§ **Directions**: Quote the data from its first line up to and including the line that contains "click(x=134, y=157)". Omit the pictures from your copy.

§ **Given records**:
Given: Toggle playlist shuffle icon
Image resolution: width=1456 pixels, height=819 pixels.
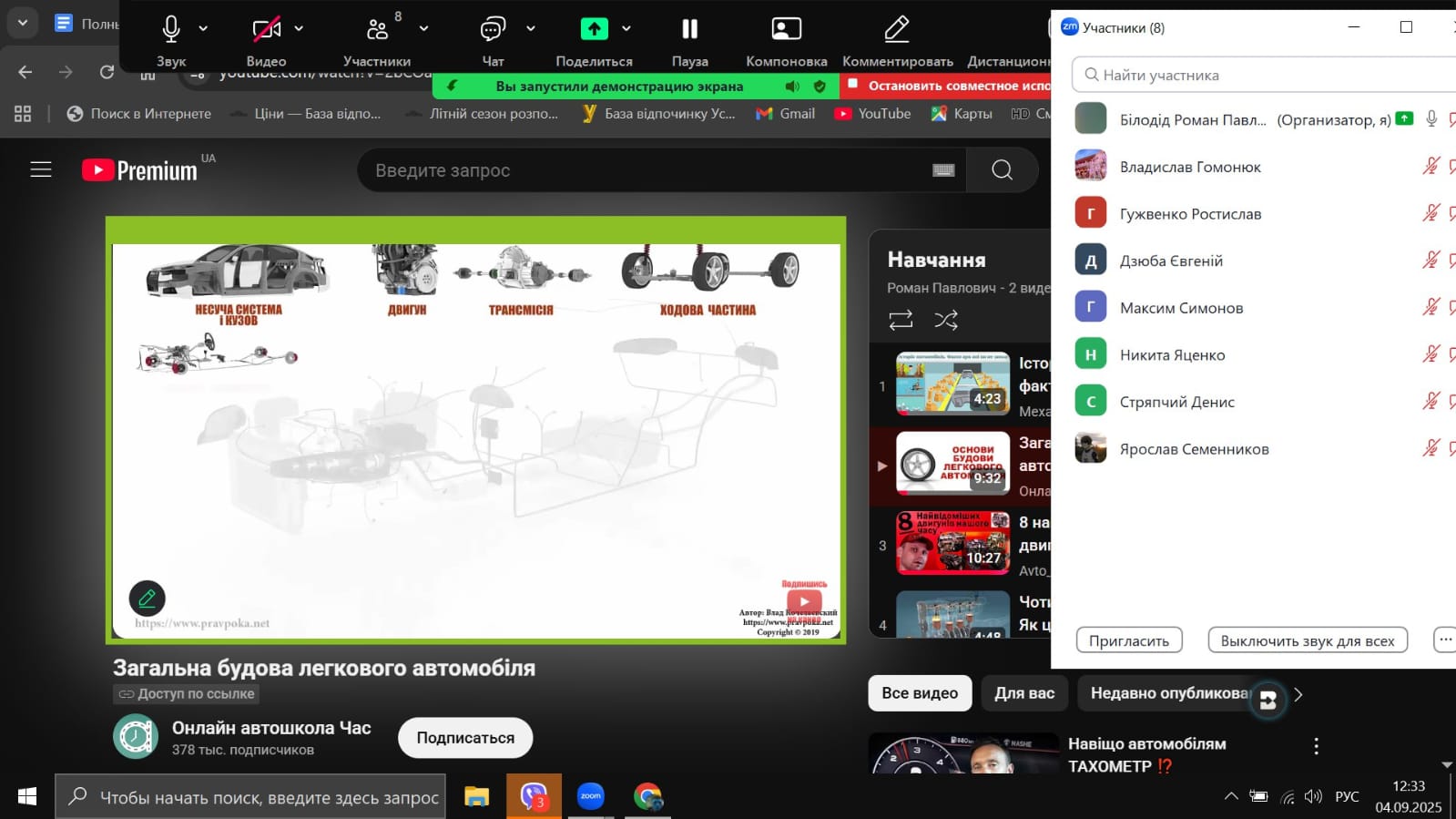Looking at the screenshot, I should (x=946, y=320).
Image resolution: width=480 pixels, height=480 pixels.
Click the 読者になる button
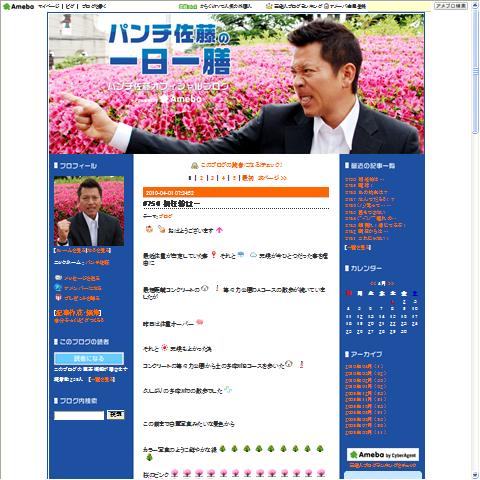(x=89, y=358)
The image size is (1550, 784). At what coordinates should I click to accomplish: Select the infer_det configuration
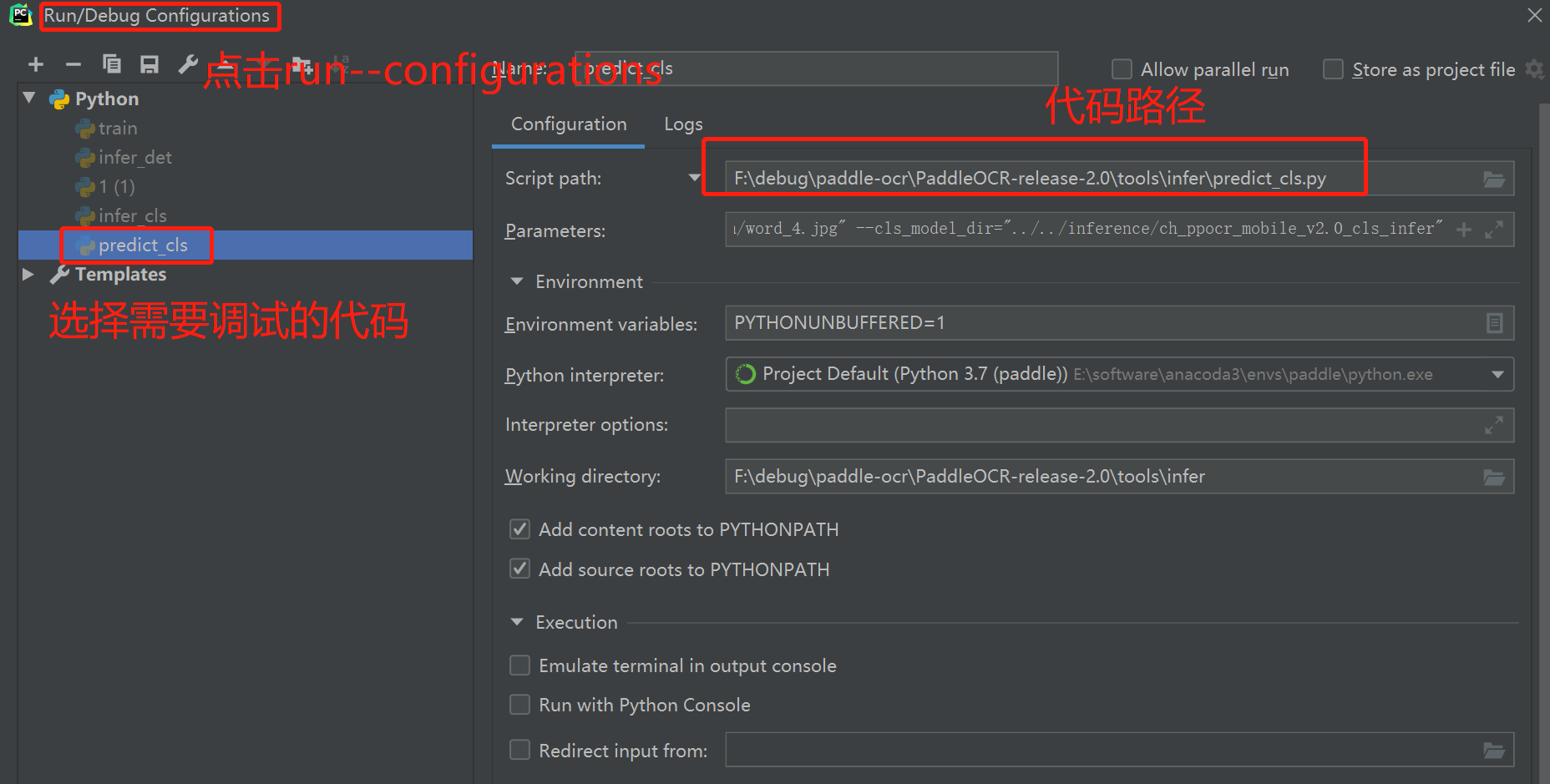click(x=134, y=157)
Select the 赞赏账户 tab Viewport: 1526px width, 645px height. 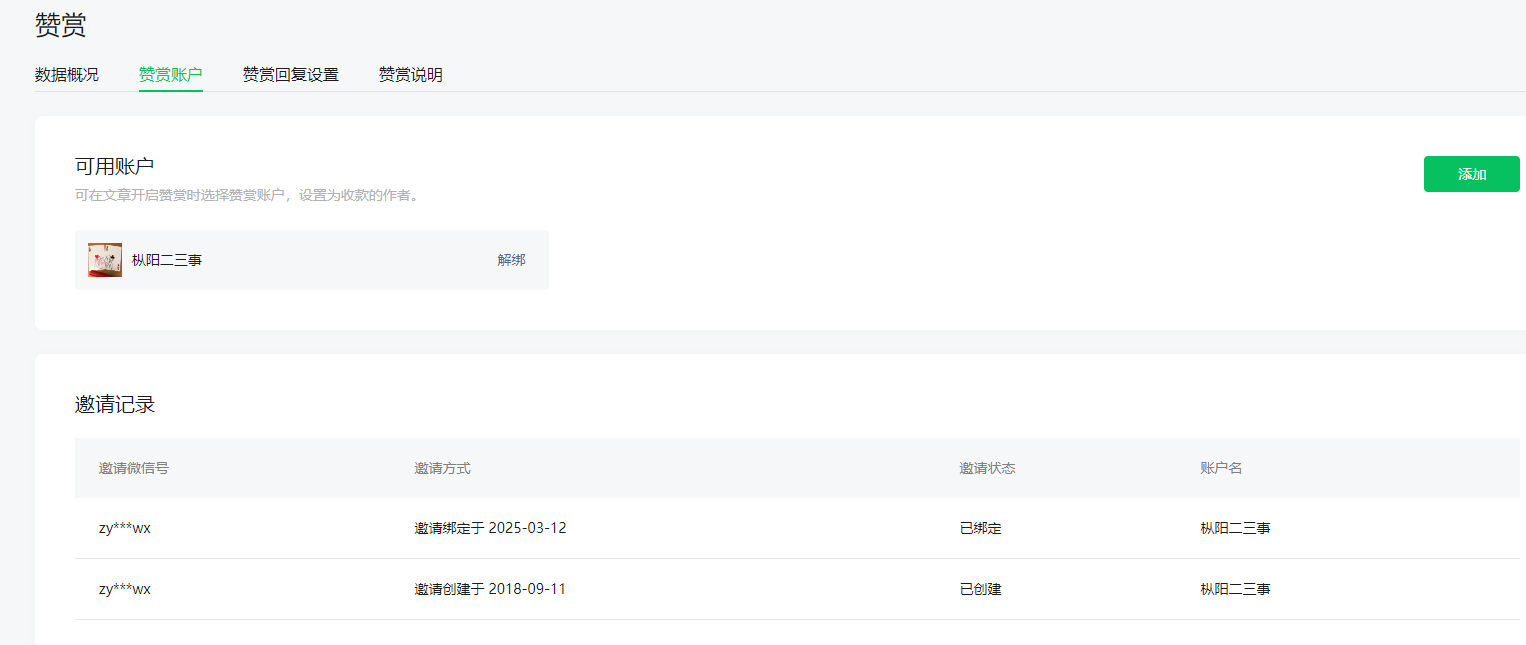click(171, 75)
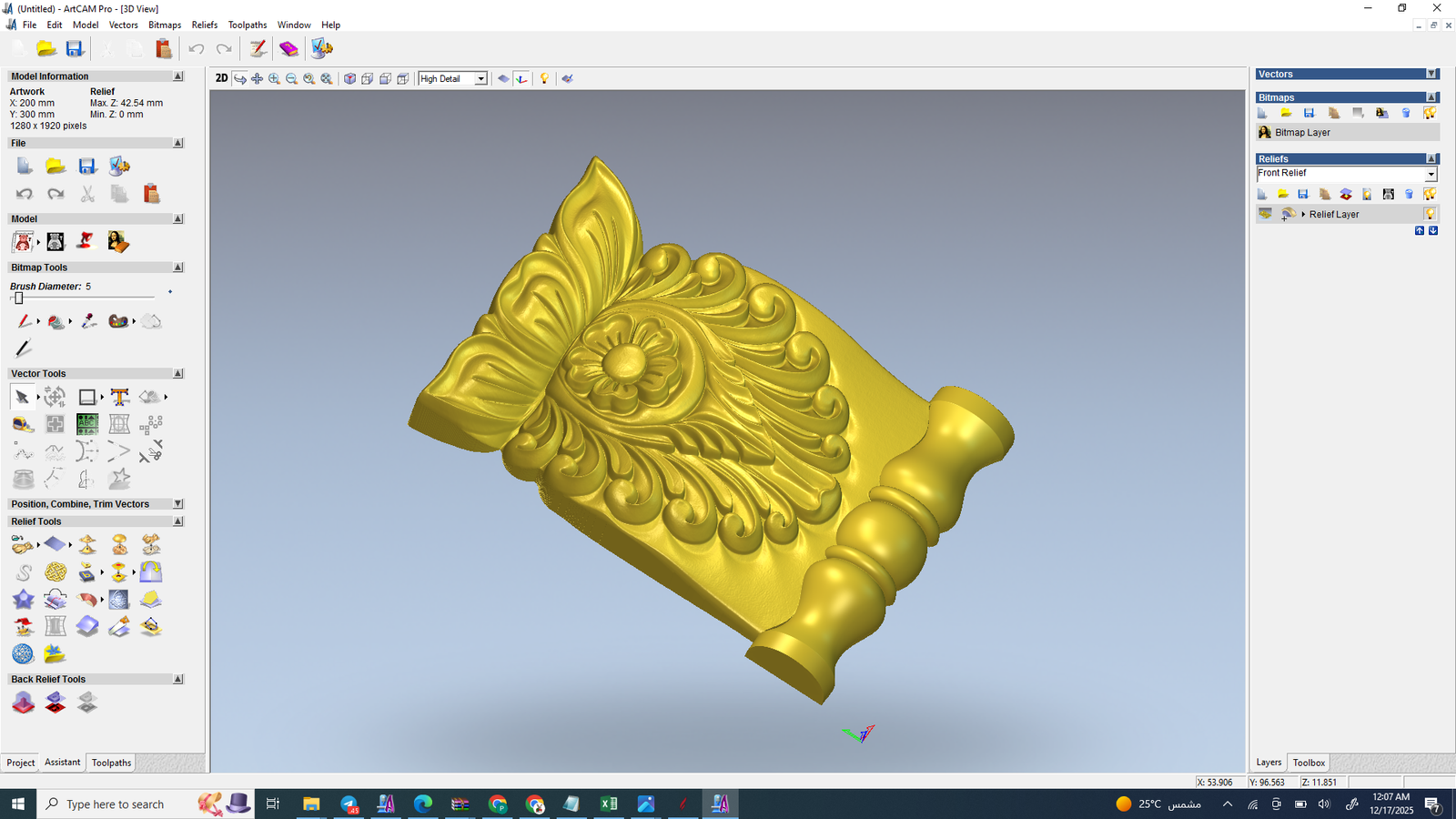Toggle all bitmap layers visibility bulbs
This screenshot has width=1456, height=819.
(x=1430, y=113)
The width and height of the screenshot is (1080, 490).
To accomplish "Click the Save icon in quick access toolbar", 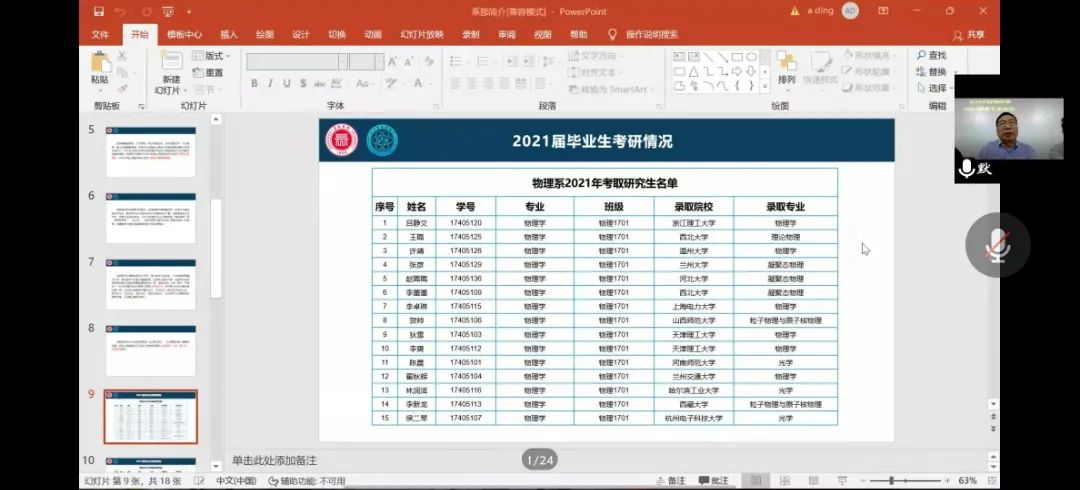I will click(x=98, y=11).
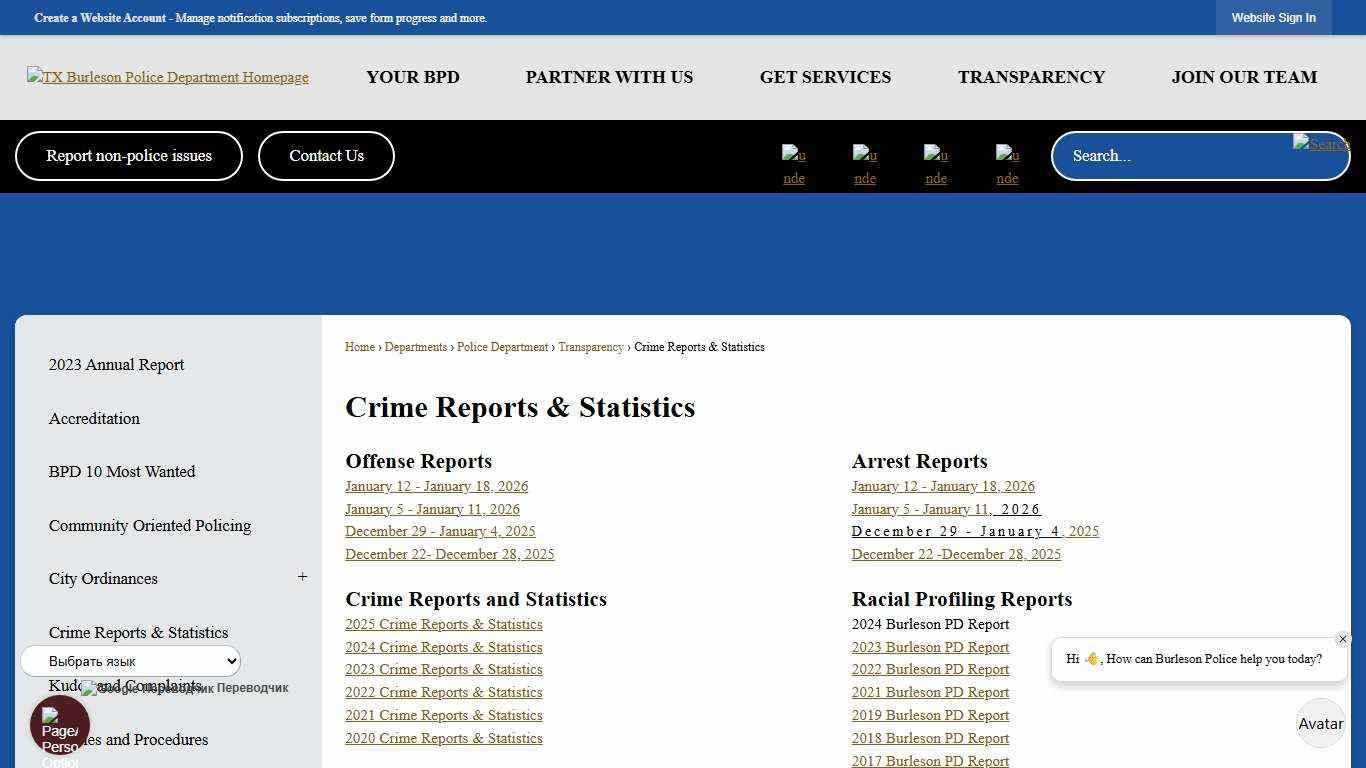Click the fourth social media icon in header
This screenshot has width=1366, height=768.
[1007, 165]
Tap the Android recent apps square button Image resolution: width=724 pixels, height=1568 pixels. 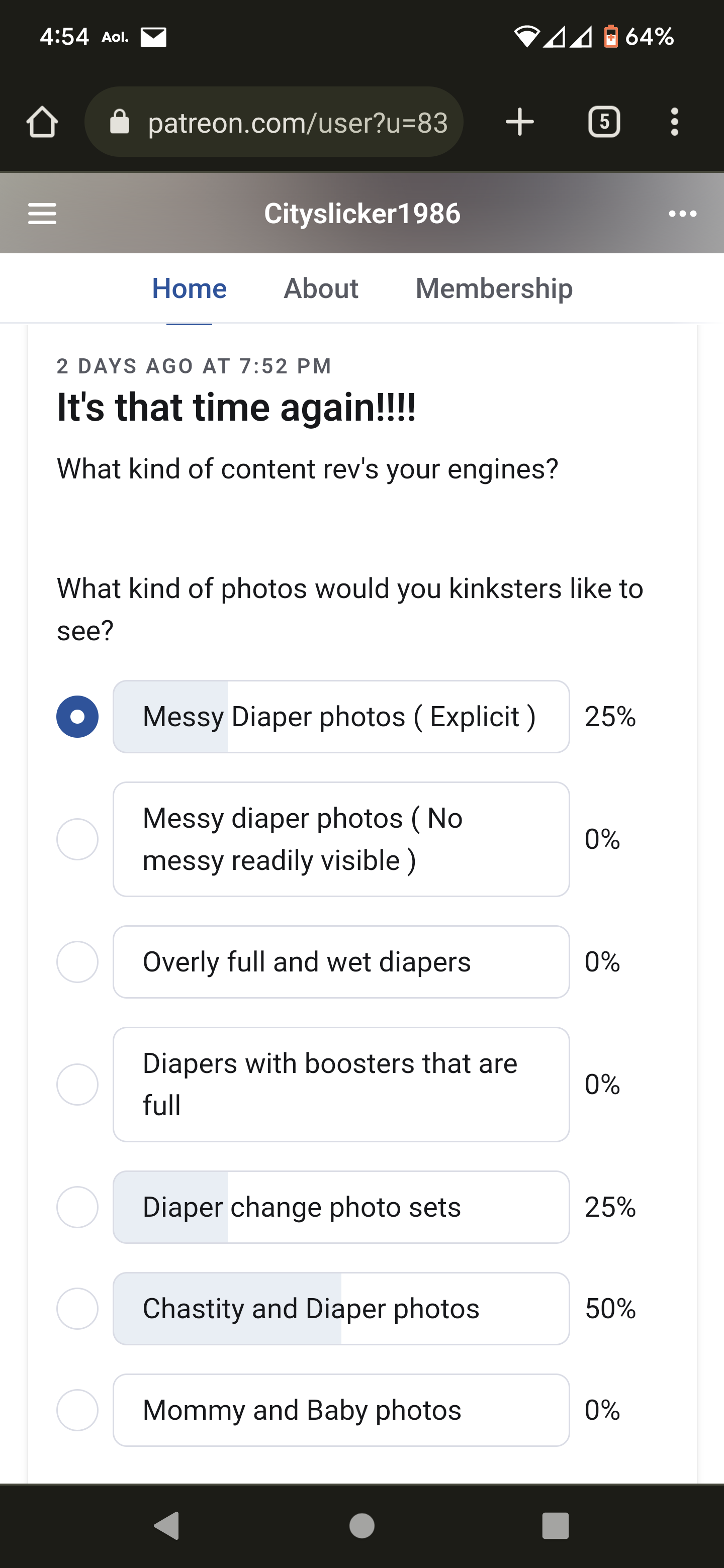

§ **Reply**:
Given: Toggle playlist shuffle icon
Image resolution: width=1456 pixels, height=819 pixels.
Looking at the screenshot, I should (x=946, y=320).
Image resolution: width=480 pixels, height=480 pixels.
Click the 読者になる button
(x=89, y=358)
The image size is (1550, 784). At what coordinates should I click to accomplish: Select the infer_det configuration
click(x=134, y=157)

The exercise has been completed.